Sonam P. Wangdi, que lidera um bloco de 47 nações conhecido como Países Menos Desenvolvidos, destacou que seu país natal, o Butão, tem pouca responsabilidade pelo aquecimento global, já que a nação atualmente absorve mais dióxido de carbono de suas vastas florestas do que emite de seus carros e casas. No entanto, o Butão enfrenta sérios riscos com o aumento das temperaturas, com o derretimento das geleiras no Himalaia já causando enchentes e deslizamentos de terra que devastaram vilas.
“Contribuímos menos para esse problema, mas sofremos desproporcionalmente”, disse Wangdi. “Deve haver um apoio crescente para a adaptação aos impactos.”
Ao mesmo tempo, os países vulneráveis estão defendendo um mecanismo de financiamento separado para ajudar a compensá-los por desastres aos quais eles não podem se adaptar, muitas vezes chamados de “perdas e danos”. Mas essa proposta enfrenta oposição de países mais ricos, que temem que ela possa abrir a porta para futuras reivindicações de indenização.
“Até agora, o progresso aqui é decepcionante e de certa forma assustador”, disse Wangdi. “Nossas vidas dependem das decisões tomadas aqui em Glasgow.”
Do lado de fora do centro de conferências no fim de semana, dezenas de milhares de manifestantes marcharam sob fortes chuvas e ventos violentos para pedir aos países que tomem medidas mais enérgicas para combater a mudança climática.
Em uma entrevista à margem da conferência, o ex-vice-presidente Al Gore disse que simpatizava com os manifestantes. “Deus os abençoe, é um elemento necessário para todo o processo”, disse Gore. “Isso mantém a pressão absoluta.”
Mas Gore acrescentou que a cúpula de Glasgow “já foi um sucesso”, dizendo que “a direção da viagem é em direção à rede zero”, e isso foi encorajador.
Outros argumentaram que era simplista esperar que uma única conferência resolvesse o aquecimento global.
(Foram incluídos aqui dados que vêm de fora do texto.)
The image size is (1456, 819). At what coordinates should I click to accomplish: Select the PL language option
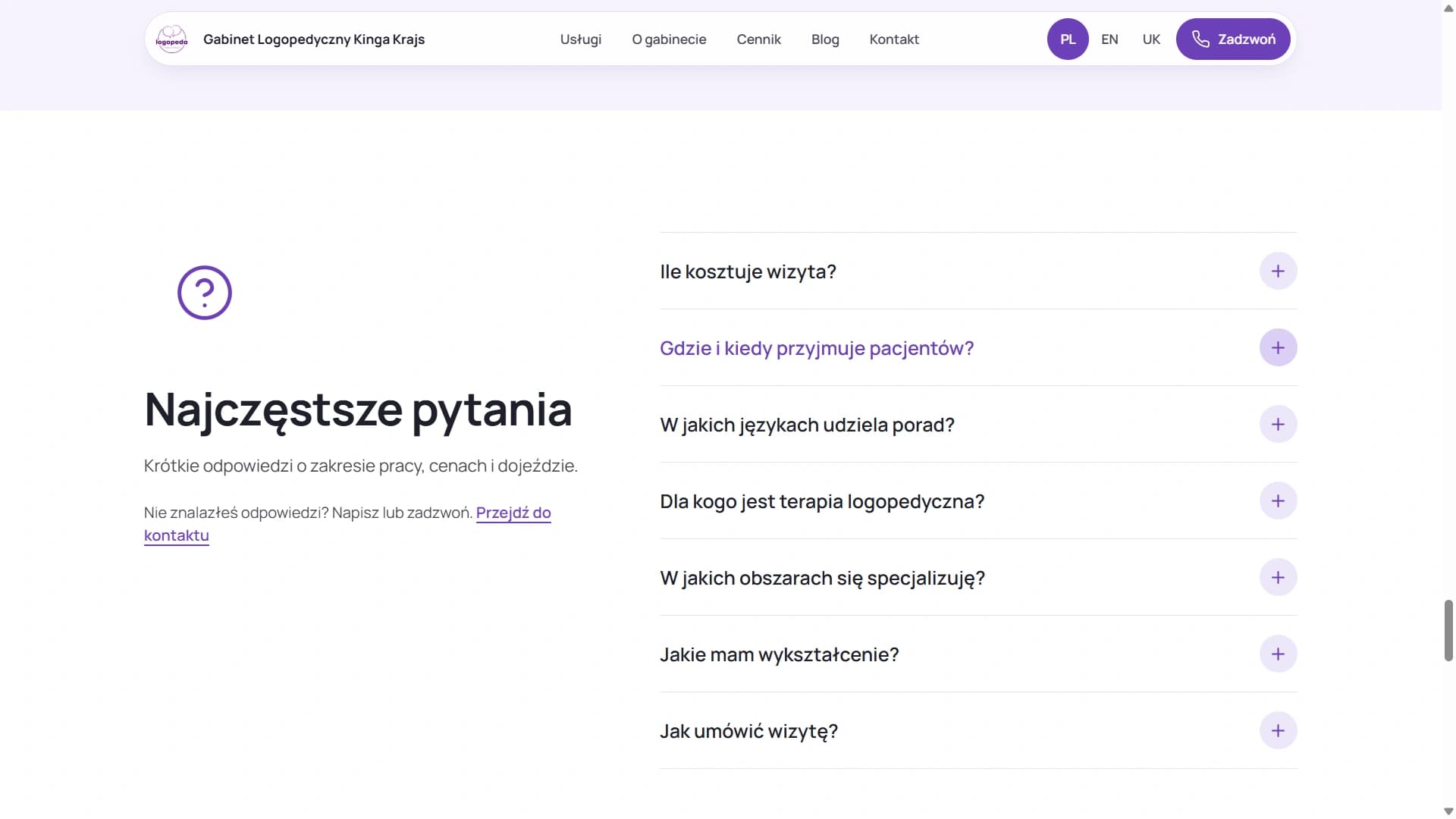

O acordo de Paris pretendia adicionar transparência aos planos climáticos dos países e aumentar a pressão sobre os líderes mundiais para que façam mais. Mas, em última análise, o verdadeiro teste seria se os formuladores de políticas, empresas e ativistas tornam essa visão uma realidade em casa.
“No dia seguinte ao fim de Glasgow, ainda haverá muito trabalho a ser feito”, disse Kaveh Guilanpour, vice-presidente do Centro de Soluções de Energia e Clima que trabalhou como negociador para várias partes em cúpulas anteriores. “Um novo acordo pode estabelecer as bases para o que vem a seguir, mas cabe a todos nós manter a pressão depois disso. O problema não será resolvido de uma vez. ”
“Podemos não saber realmente o quão bem-sucedido Glasgow foi”, acrescentou ele, “até alguns anos depois.”